• WHAT TO PRODUCE:
Write out exactly the lines running from the one with "Select Disk Management in the tree" to the end of the data, including both of those lines and excluding pictures.

• MATERIAL FOR THIS TASK:
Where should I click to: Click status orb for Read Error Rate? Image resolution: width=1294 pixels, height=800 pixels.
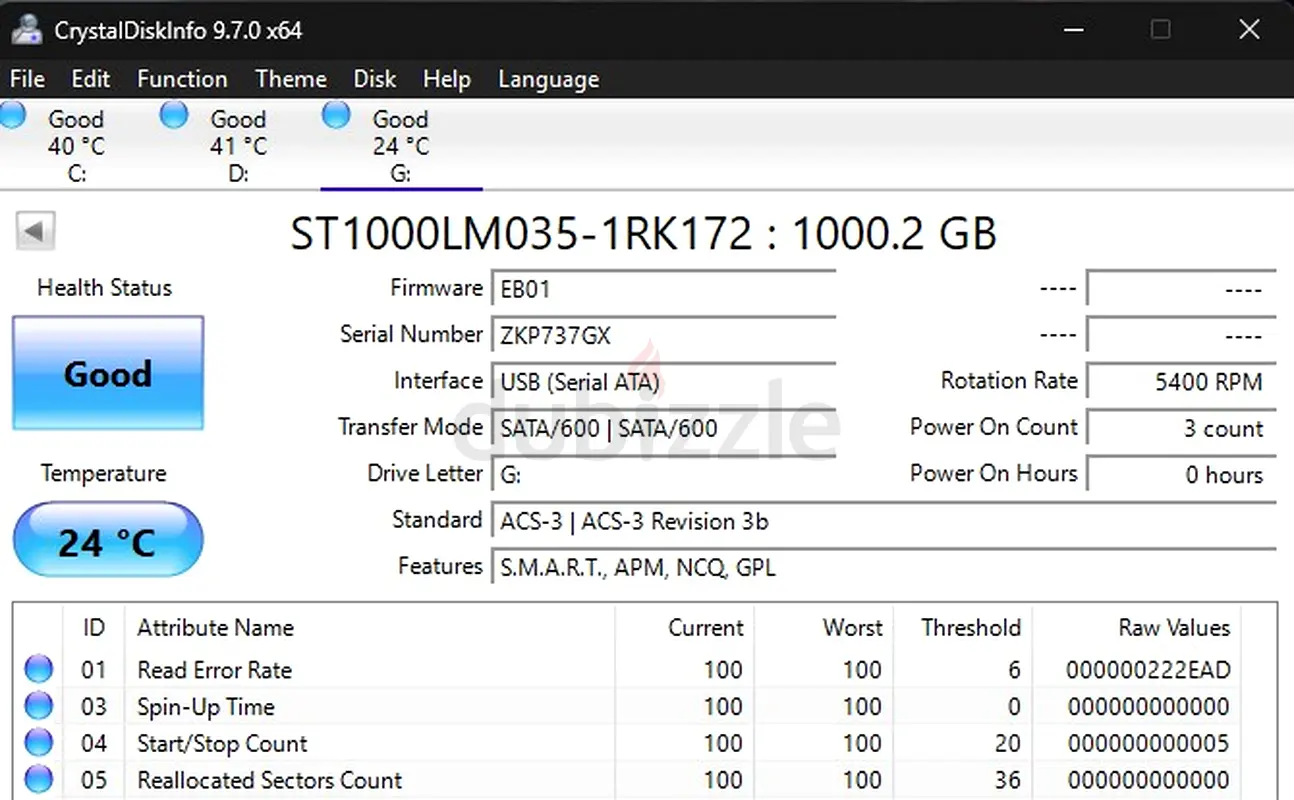point(38,669)

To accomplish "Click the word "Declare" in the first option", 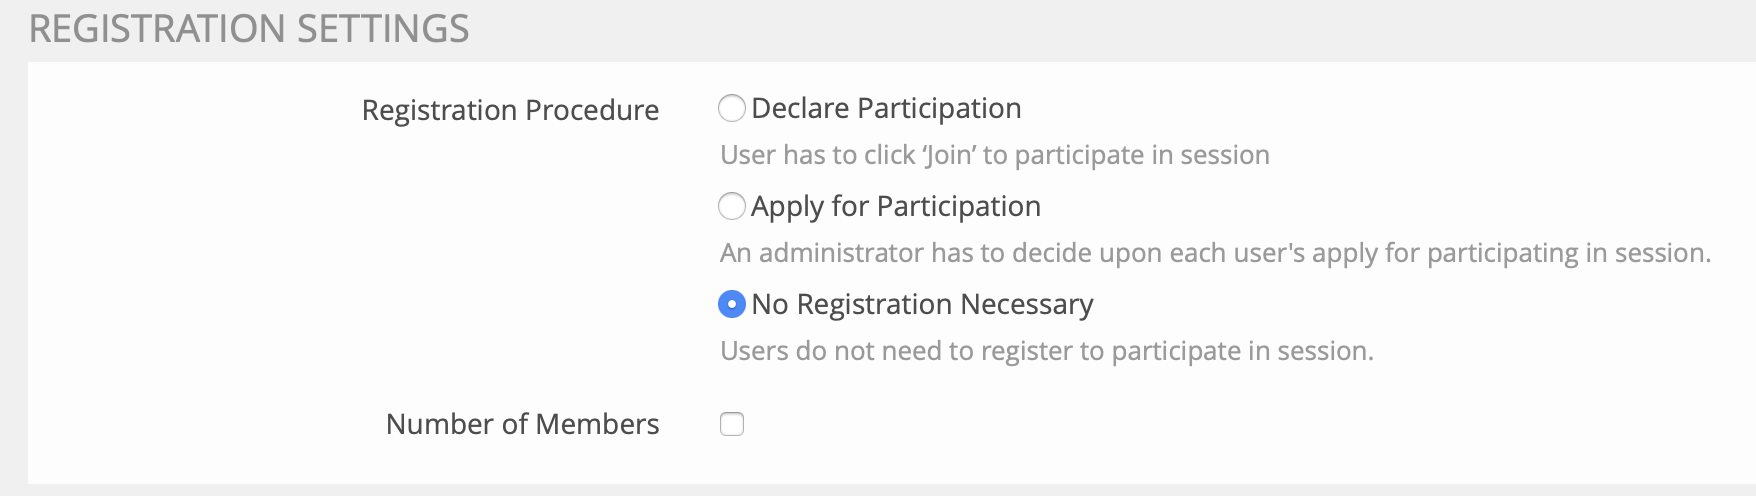I will pyautogui.click(x=801, y=108).
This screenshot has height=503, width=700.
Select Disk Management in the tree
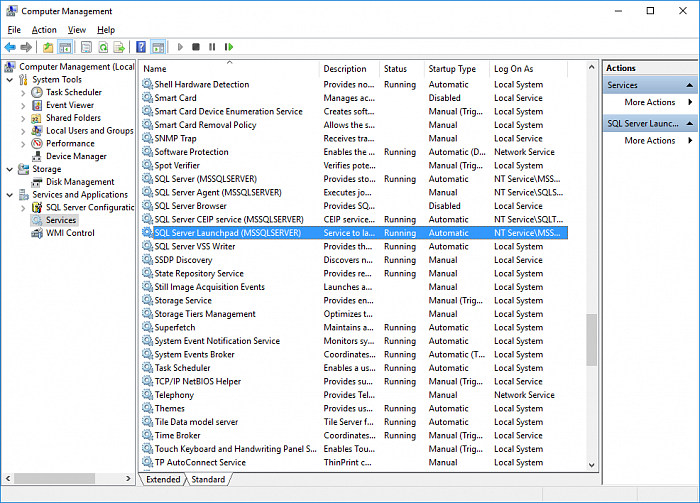pos(80,182)
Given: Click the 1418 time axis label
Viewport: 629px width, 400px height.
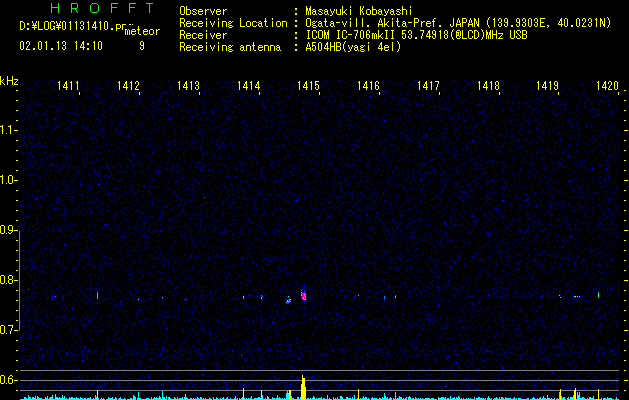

• EXPECTED ANSWER:
Select Disk Management in the tree
pos(80,182)
Given: Click the 1418 time axis label
Viewport: 629px width, 400px height.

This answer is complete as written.